## 과제 내용
아래 데이터에서 "agent" 단어가 들어 있는 줄을 모두 나열하세요.
++++++
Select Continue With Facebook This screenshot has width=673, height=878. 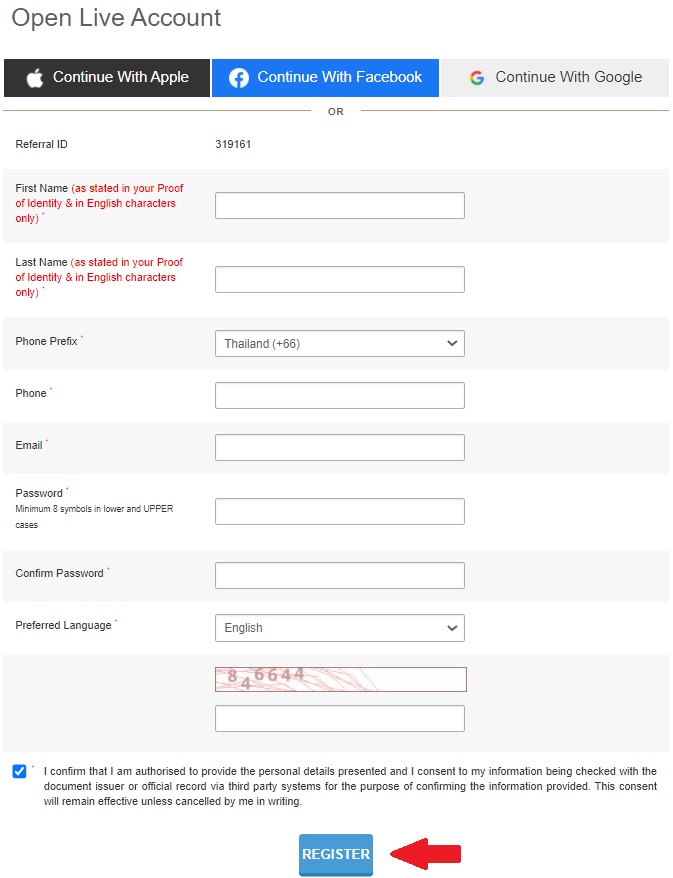[325, 78]
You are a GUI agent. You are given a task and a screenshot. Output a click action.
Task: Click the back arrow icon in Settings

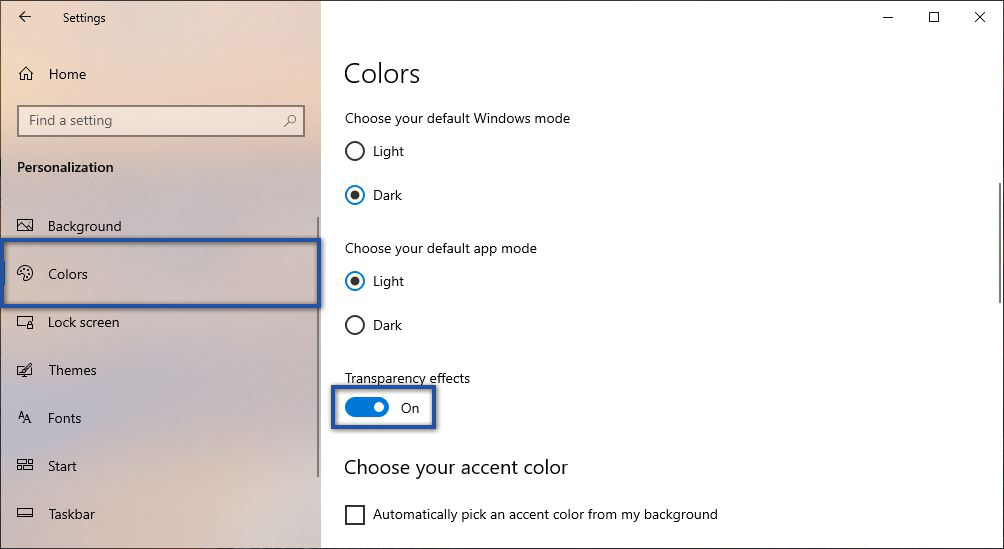25,17
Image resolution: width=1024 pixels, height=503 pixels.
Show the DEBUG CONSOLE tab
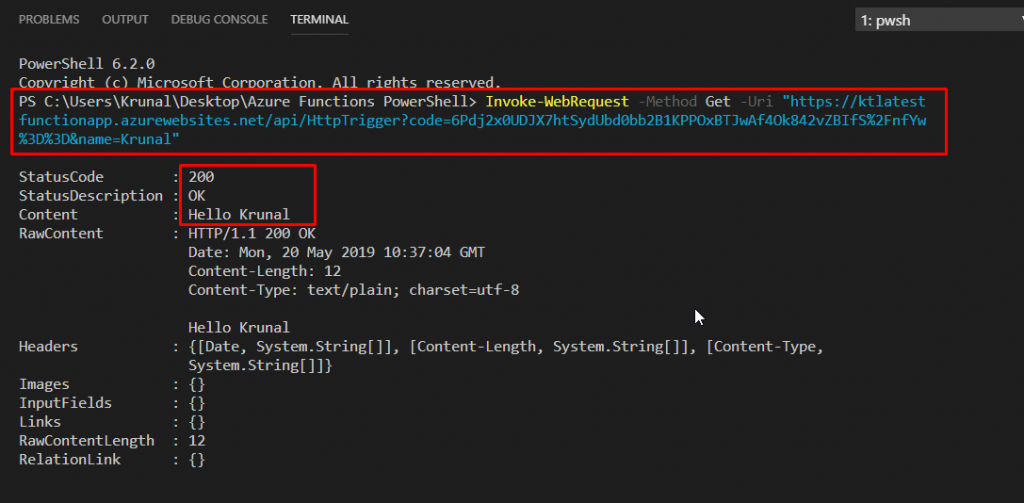[x=219, y=20]
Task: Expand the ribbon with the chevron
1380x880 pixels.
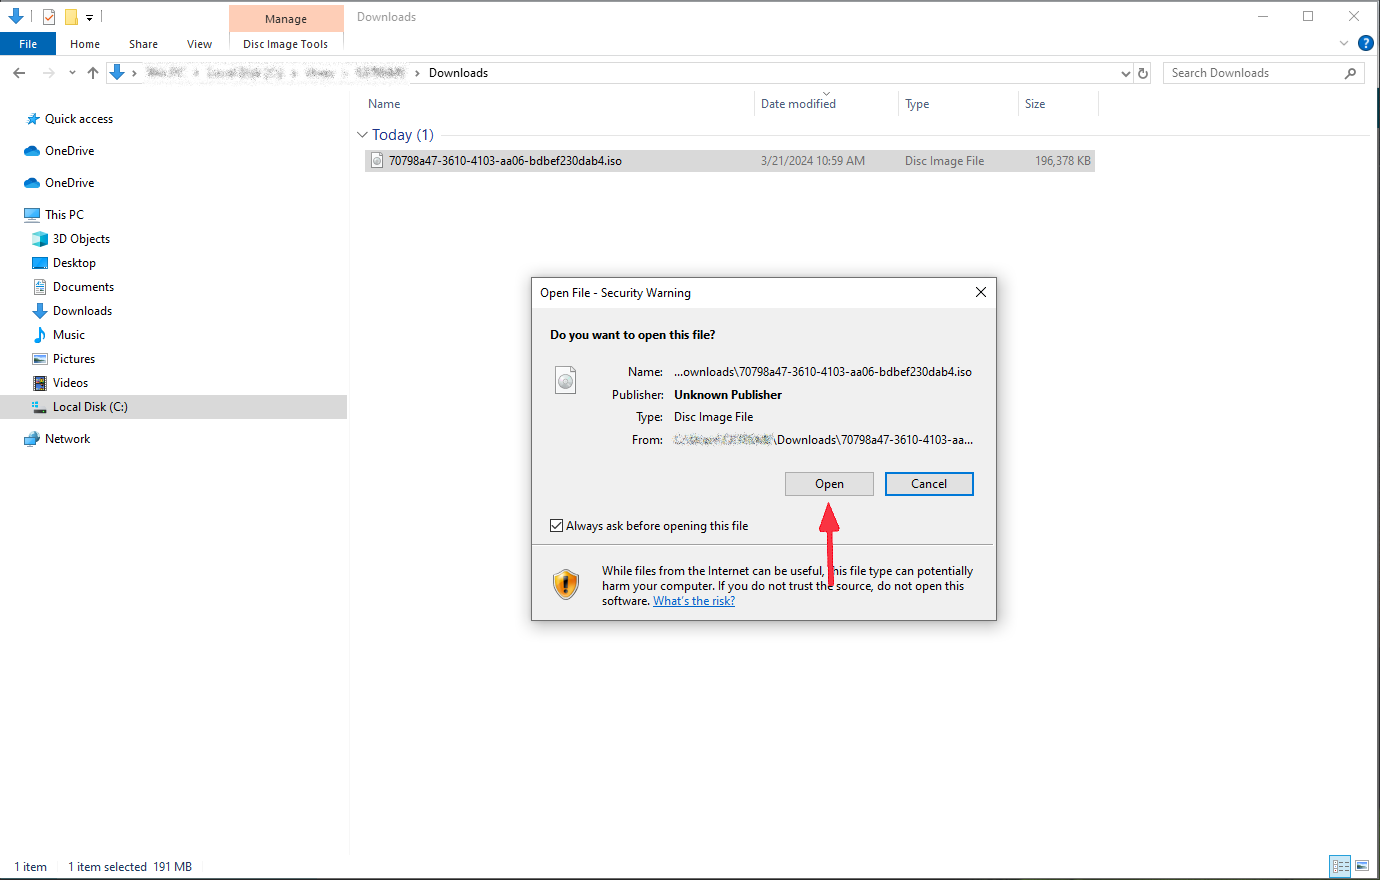Action: coord(1343,44)
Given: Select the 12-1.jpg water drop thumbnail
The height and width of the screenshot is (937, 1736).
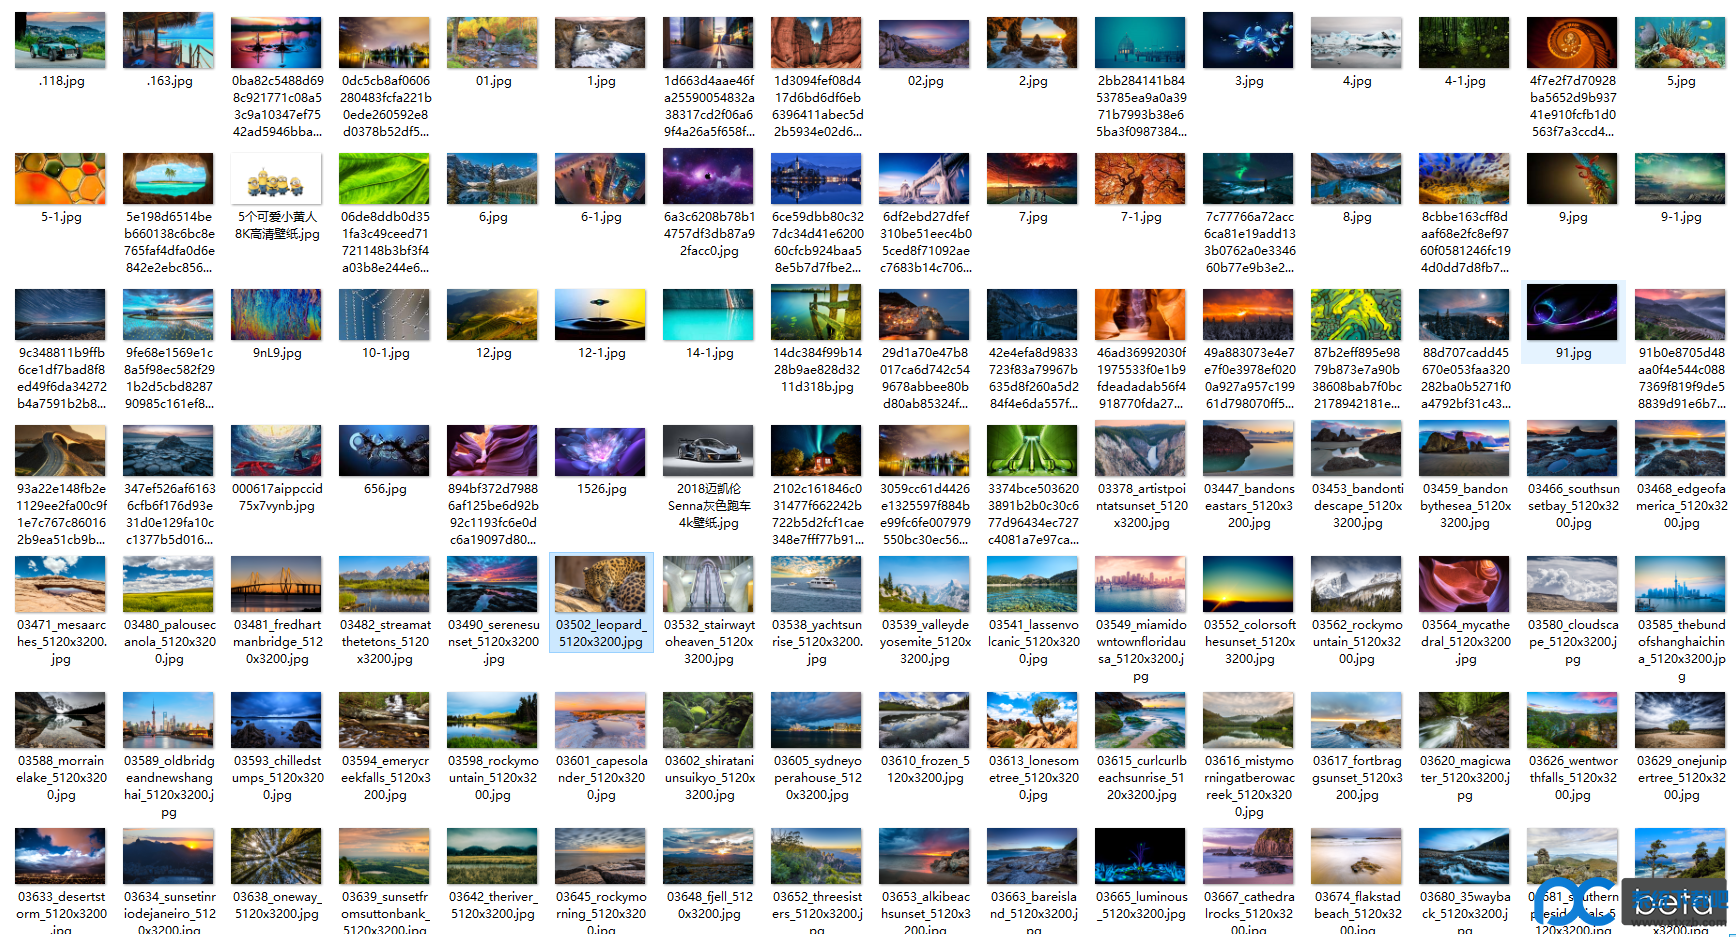Looking at the screenshot, I should tap(600, 314).
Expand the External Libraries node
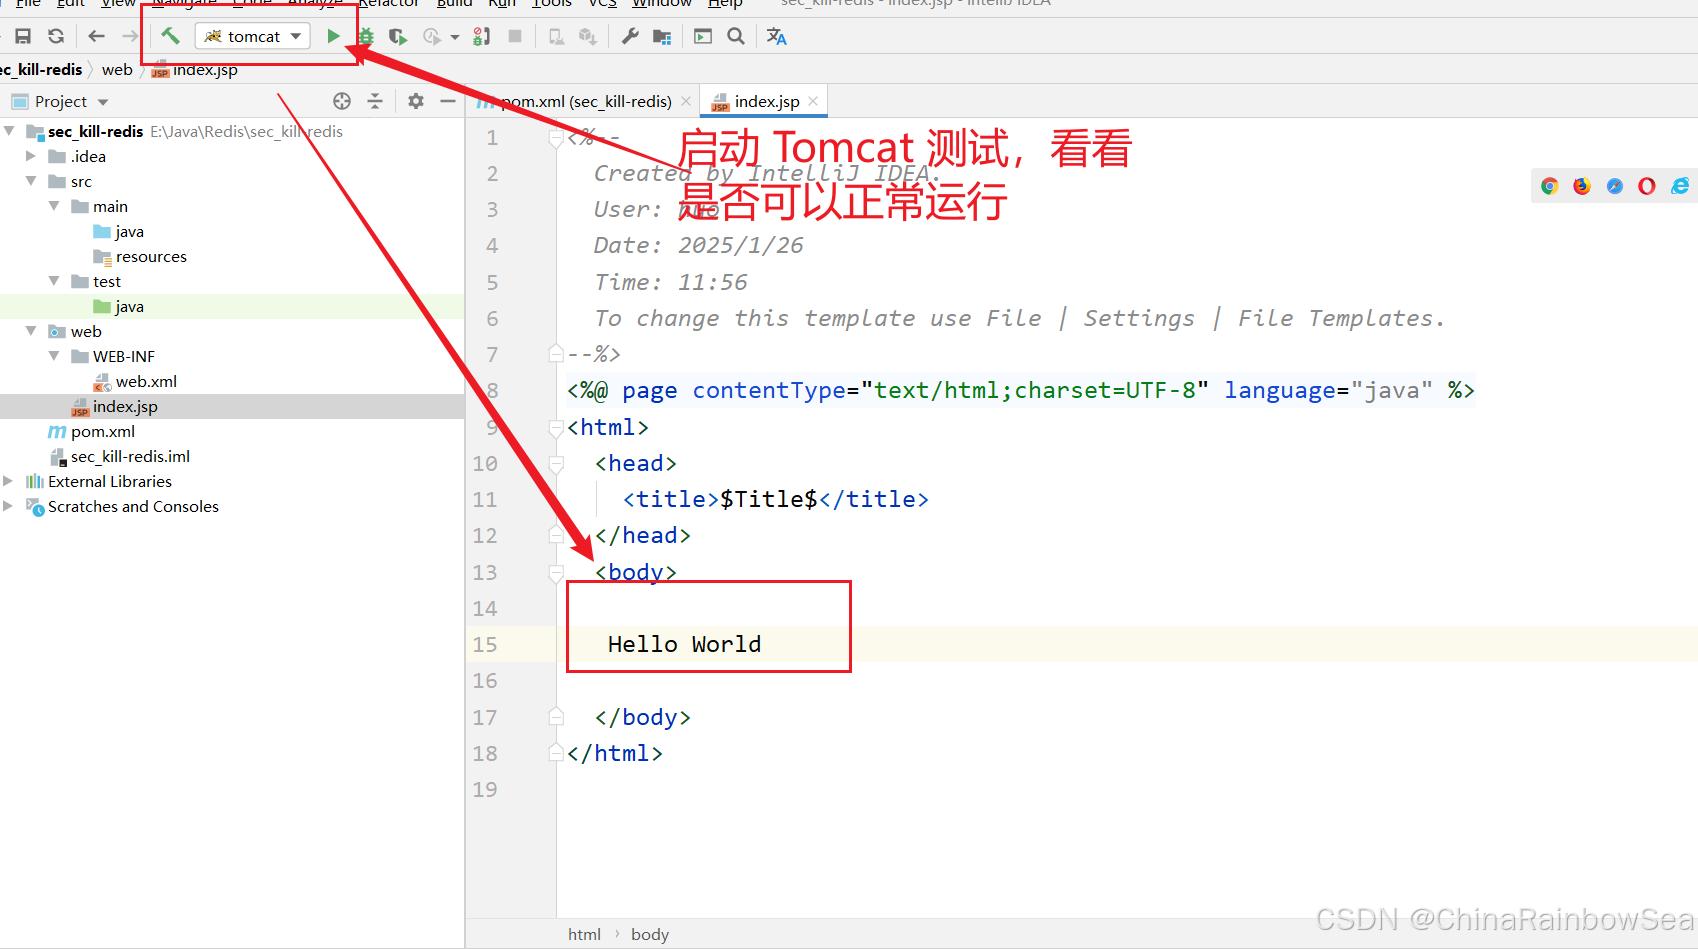Screen dimensions: 1698x949 point(8,481)
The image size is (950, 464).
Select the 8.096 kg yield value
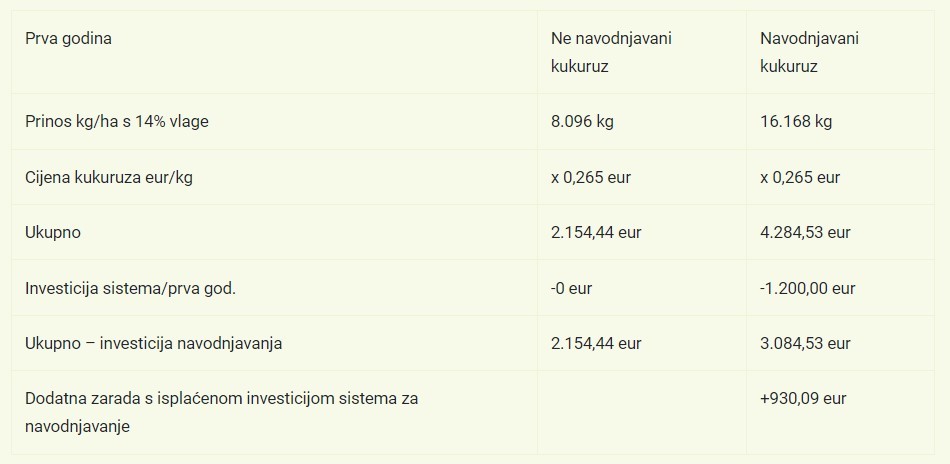[582, 121]
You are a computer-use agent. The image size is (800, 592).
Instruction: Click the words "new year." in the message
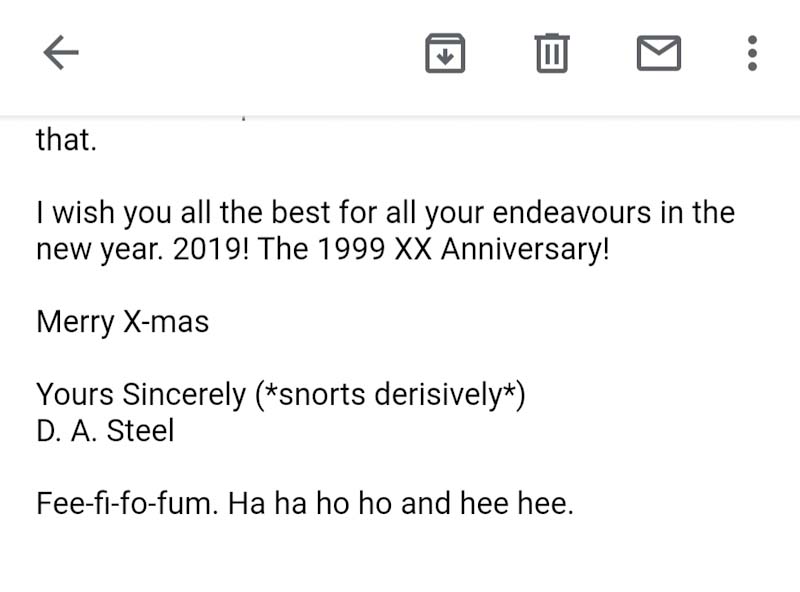[x=100, y=250]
++++++
## 과제 답변
You are a GUI agent. You are given a task and a screenshot. Output a click action.
You are a computer-use agent. The image size is (800, 592).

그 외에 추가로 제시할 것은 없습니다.